Luego puso en marcha el motor, encendió los faros, salió retrocediendo a la carretera y se dirigió hacia el norte.
En la oscuridad de la noche el automóvil negro rodó a toda velocidad, de modo preciso e implacable, como si fuera un vehículo sin peso en el espacio.
Fueron apareciendo edificios a lo largo de la carretera, y la ciudad surgió bajo su cúpula de luces, enorme, fría y desolada, despojada de todo, excepto de las desnudas superficies de metal, cristal y cemento.
Ni siquiera en el centro de la ciudad había vida callejera a aquellas horas de la noche. Con la excepción del paso de algún taxi, dos ambulancias y un coche de la policía, todo parecía muerto.

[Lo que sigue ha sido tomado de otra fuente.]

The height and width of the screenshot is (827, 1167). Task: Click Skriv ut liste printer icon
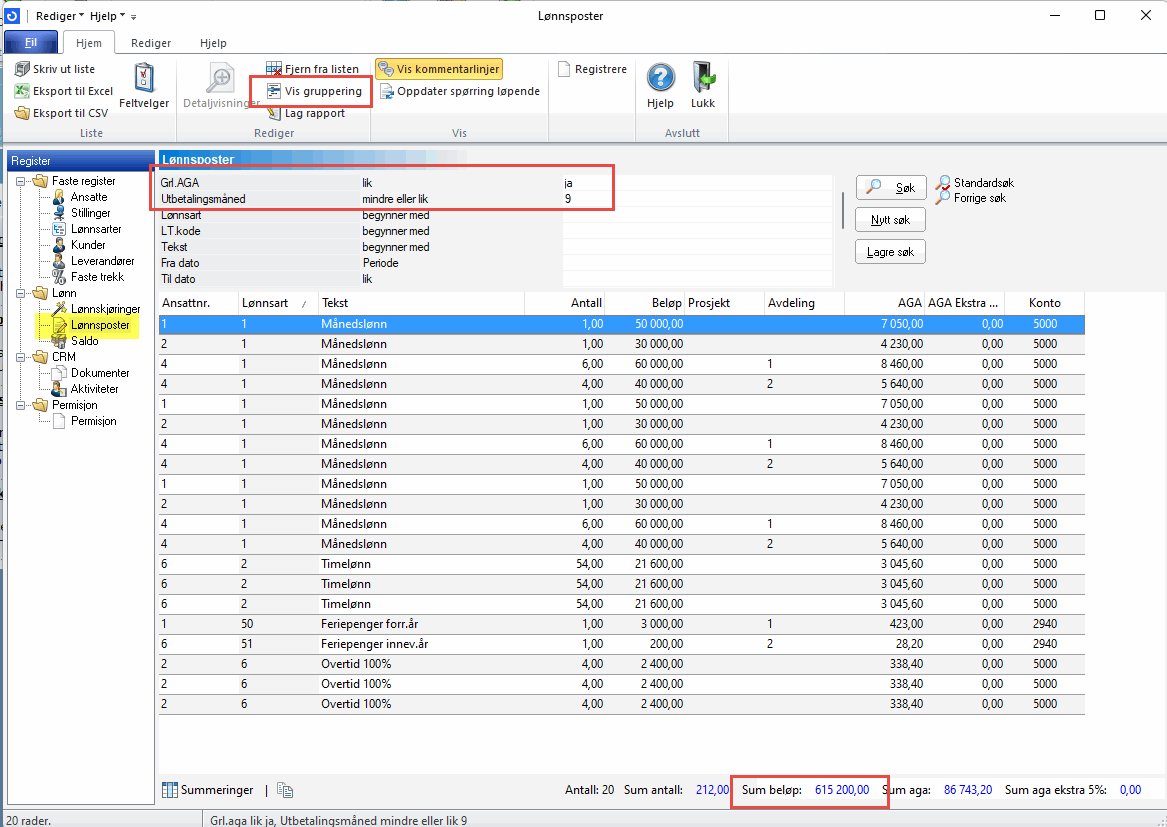pyautogui.click(x=23, y=69)
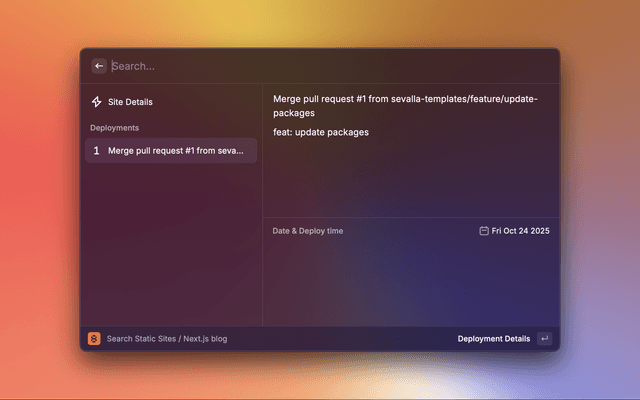This screenshot has height=400, width=640.
Task: Click the back arrow button
Action: (99, 66)
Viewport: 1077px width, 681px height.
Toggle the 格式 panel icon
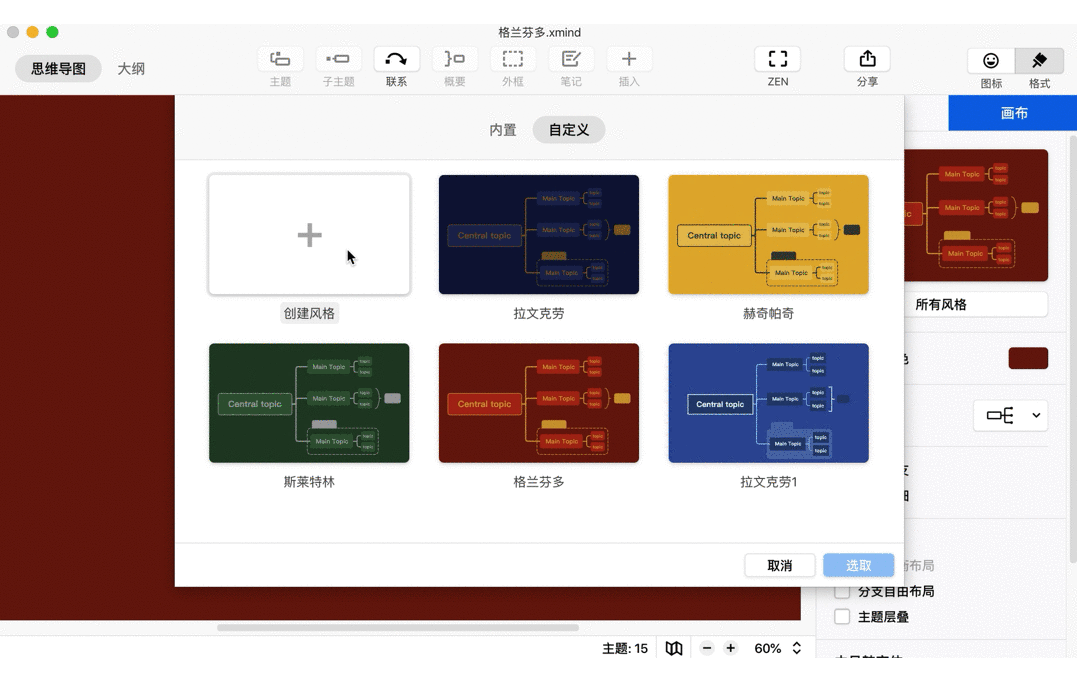click(1038, 60)
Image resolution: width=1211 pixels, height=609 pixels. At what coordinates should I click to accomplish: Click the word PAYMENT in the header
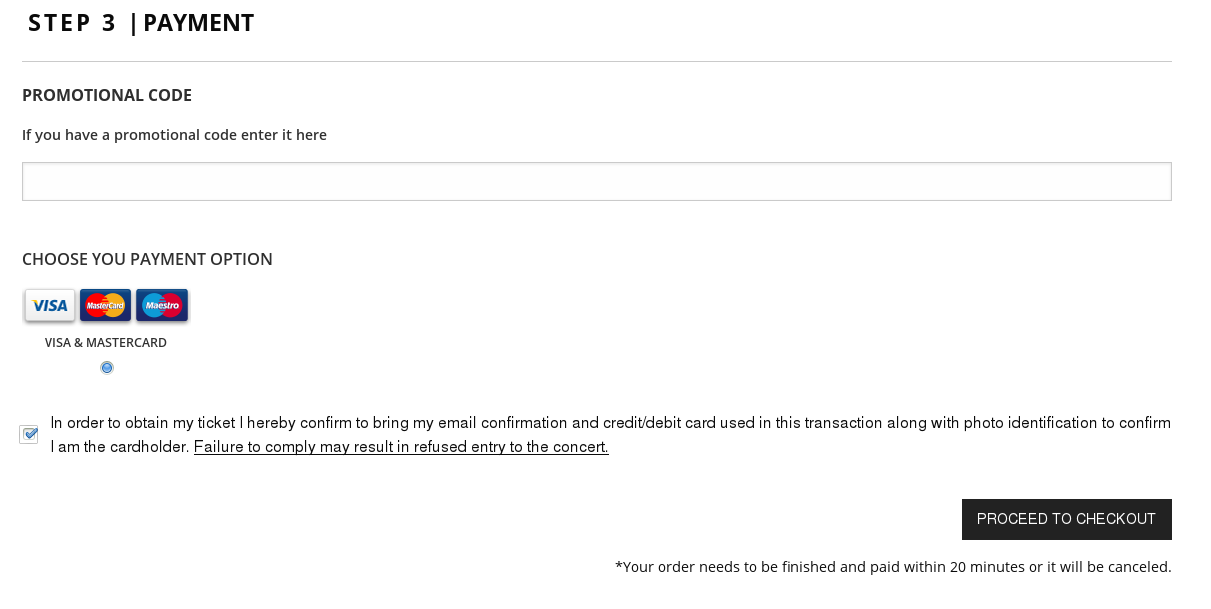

El coche de la policía era negro con guardabarros blancos y cruzó rápidamente alejándose en la propia alfombra del sonido de su sirena.
Las luces del tráfico cambiaban del rojo al amarillo y al verde, y del verde al amarillo y al rojo con una monotonía mecánica sin significado.
El coche negro circulaba estrictamente de acuerdo con las normas del tráfico, jamás excedía la velocidad máxima permitida, aminoraba la marcha ante todos los cruces de calles y se detenía frente a todos los semáforos.
Se dirigió por la Vasagatan pasando por la Estación Central y el recién terminado hotel Sheraton-Stockholm, giró a la izquierda en Norra Bantorget y siguió al norte por Torsgatan.
En la plaza había un árbol iluminado y el autobús 591 esperando en su parada. La luna aparecía sobre St. Eriksplan y las manecillas azules de neón del edificio Bonnier indicaban la hora. Eran las dos menos veinte.
En ese instante, el hombre que iba en el coche cumplía precisamente los treinta y seis años de edad.
Ahora se dirigió hacia el este a lo largo de Odengatan, pasó junto al desierto parque Vasa, con sus frías farolas blancas y las gruesas y ramificadas sombras de diez mil ramajes de árboles sin hojas.
El coche negro giró otra vez a la derecha y rodó unos ciento veinticinco metros más hacia el sur a lo largo de Dalagatan. Luego frenó y se detuvo.
Con estudiada negligencia, el hombre del chaquetón y el gorrito de lana aparcó el coche metiendo dos ruedas en la acera, frente a la escalera del instituto Eastman.
Se apeó en la oscuridad y cerró de un portazo la portezuela.
Era el sábado 3 de abril de 1971.
Hora: la una y cuarenta minutos. No había ocurrido nada en particular.